In the Eiffel Tower near the bank of the River Seine, in the summer of 1957, I ate my first artichoke ever. It came to the table with a little bowl of melted butter and fresh lemon juice. Delicious and exotic! Our artichokes and their dipping sauce cost our family a dollar a serving, an extravagance then, but the view from the Eiffel tower factored largely in the price.
We had only that spring arrived in France with a squadron of US Air Force planes and their crews. My husband, then a captain, had preceded me and our three children, found a house in a French village and imported us. It was our first trip overseas. We had a lot to celebrate when as a reunited family we adventured to Paris for the first time. Fortunately, I still remembered a little of my high school French, enough to build on in communicating with neighbors, grocer, restaurant servers, and servants. Yes! We had a maid. Four-year old son Johnny soon spoke Franglish: "Coupez me a slice of pan, too, s’il vous plait, Madame."
So, the other day, when I saw large artichokes offered in the store at two dollars each, nostalgia seized me. I grabbed one. But how to cook it? My copy of Joy of Cooking had recipes only for hors d’oeuvres of frozen artichoke hearts. My Greek cookbook, too, ignored raw, whole artichokes.

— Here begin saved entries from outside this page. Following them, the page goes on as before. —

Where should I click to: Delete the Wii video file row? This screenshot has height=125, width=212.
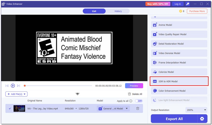(138, 108)
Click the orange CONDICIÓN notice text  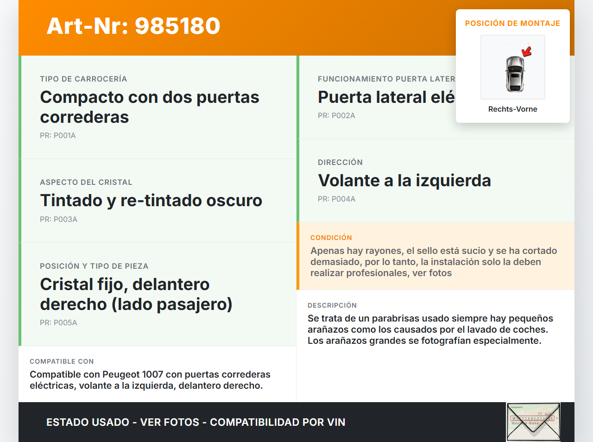[x=433, y=262]
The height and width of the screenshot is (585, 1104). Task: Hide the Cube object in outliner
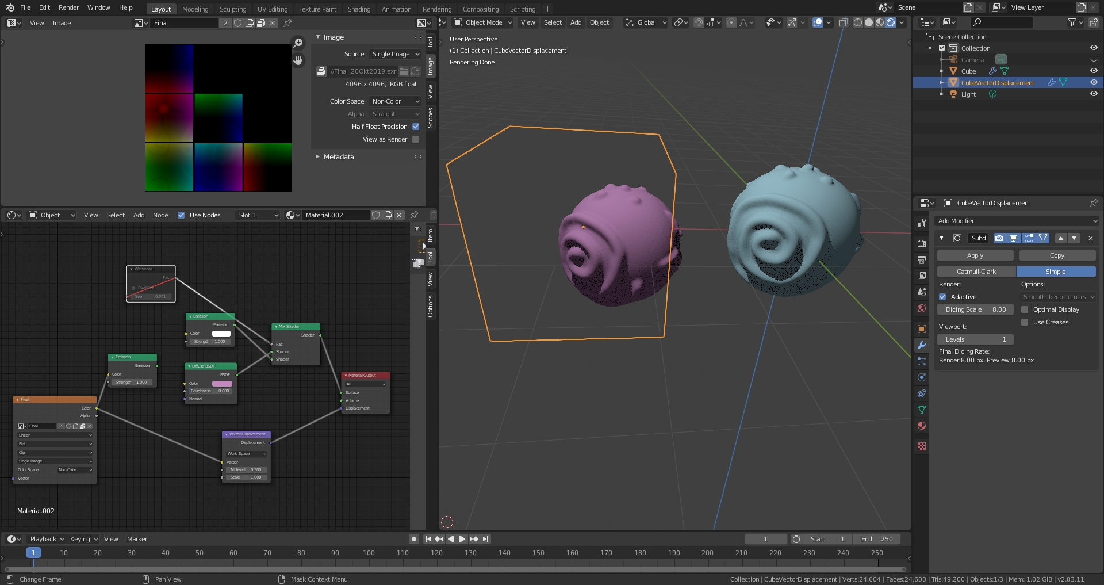point(1094,71)
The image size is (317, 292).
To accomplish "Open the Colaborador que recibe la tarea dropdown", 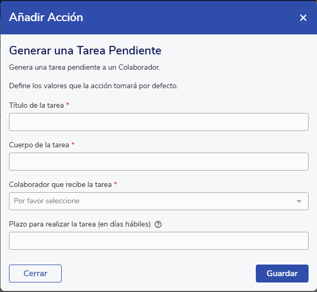I will (x=153, y=201).
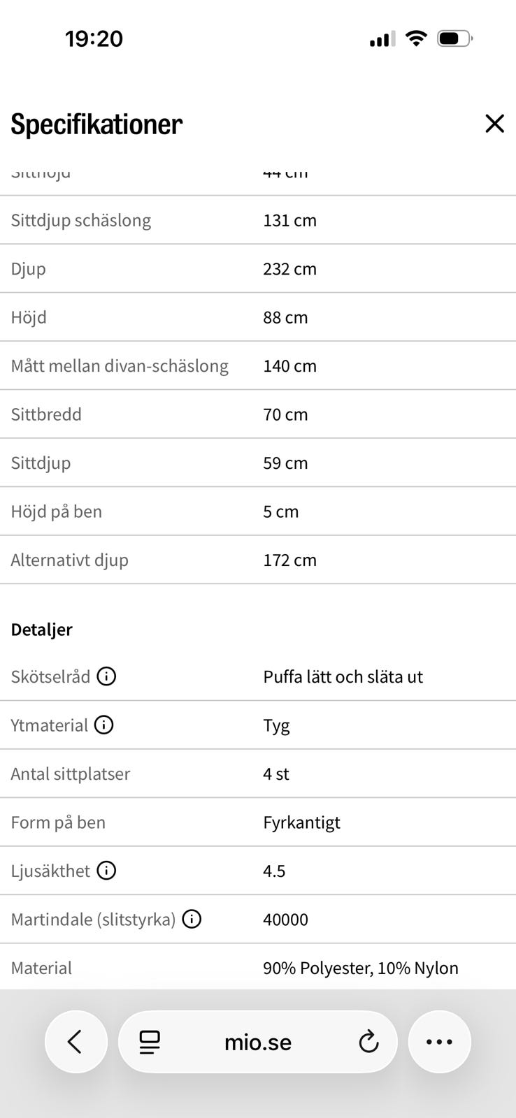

Joy’s authors’ opinion was that an artichoke will cook in 45 minutes. I clipped the thorns from my artichoke’s petals with my kitchen scissors and sawed off the top half inch of the huge bud with a sharp serrated knife. I cut the stem off close to it’s base, halved the bud vertically, and removed the fluff, then filled a 6-cup saucepan about three-fourths full of water, sliced half a lemon and added it with a teaspoon of salt to the kettle. A couple of tablespoons of olive oil add flavor but makes them greasy. I brought the water to a boil, slipped the artichoke halves in and cooked them fork tender.
With a large slotted spoon, I withdrew and drained the artichoke halves. They would have cooked in 30 minutes or less, I believe, because one of the halves shed its petals. I and son John, white-bearded now, and I ate them with vinaigrette. They were good, but with lemon juice in melted butter they would have been magnificent.
A Japanese teacup is ideal for making and serving the dipping sauce. Melt a couple of tablespoons of butter in small bowls. Squeeze half a small lemon into them. (You’ll get more juice from a lemon if you microwave it for a few seconds to warm it. Remove the seeds.)
To eat an artichoke: Cook as described above Pluck and eat petals one by one. Dip the base of a petal. Eat the soft part and discard the rest of the petal. Continue until all the petals have yielded up their goodness and are now in the discard pile, thence to become compost.